THE LUCK OF AN ANGLO-INDIAN


 

ii.                  A Meeting of Primitive and Civilized

There were paddy fields (rice fields) some distance from the Jhajha railway colony and at the time of the year I decided to do some pigeon shooting there, where pigeons were feeding in the stubble. I had a 12 gauge shot gun and a pillow slip in which to place my trophies, the slip taken without my mother knowing.

I was then in my mid-teens, no gun licence, but what sahib needed a licence in those days in India? I passed a village which was going about its usual morning chores. The men and women saw me and took no notice; however. a chokra (urchin), in torn and soiled shirt and shorts began to follow me, an act which as a callow youth I took to be one of admiration. I had assumed some of the power of the gun culture I was displaying. The boy kept a certain distance from me, a silent admirer's distance, I thought. We were crossing a field in which there was a depression when the boy signalled me by hand to go over to him. I did so, somewhat disdainfully. He scrabbled with his fingers in the mud side of the depression and there, in the middle of miles of fields, he pulled out a fish. It might have been for me the miracle of the loaves and fishes. From being "master of all I survey", I and the shotgun were reduced to nothing.

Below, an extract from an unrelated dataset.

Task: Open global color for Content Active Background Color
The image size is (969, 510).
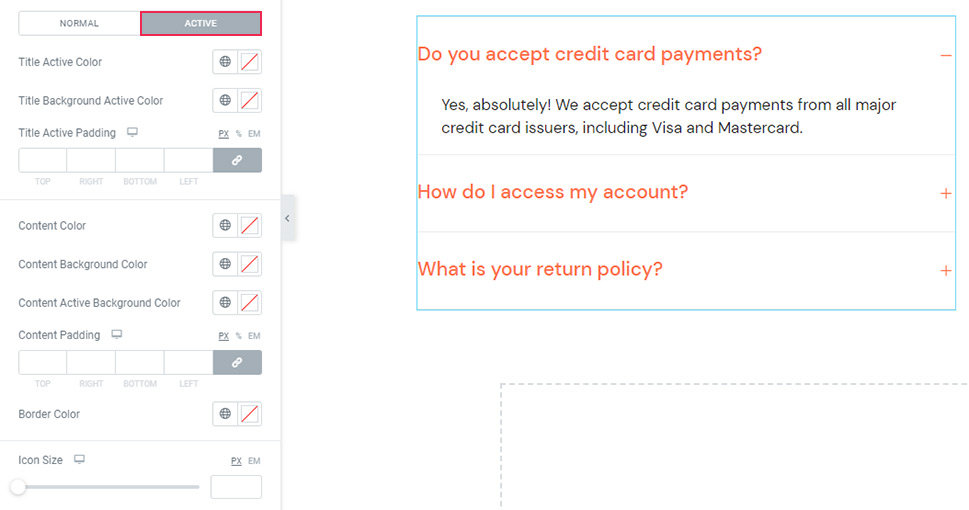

I do not know if the chokra had acted out of emulation or friendliness. Not a word did we exchange. In after years I read of a species of fish that could breathe in moist mud and I realized then that the depression in which the fish had lived was moist because it was flooded every year during the monsoon and other rains. Bubbles from the breathing of the fish had been the give-away sign to the boy for the location of the fish. The boy had revealed to me a wonder, and I was properly humiliated in its presence. I went home quietly.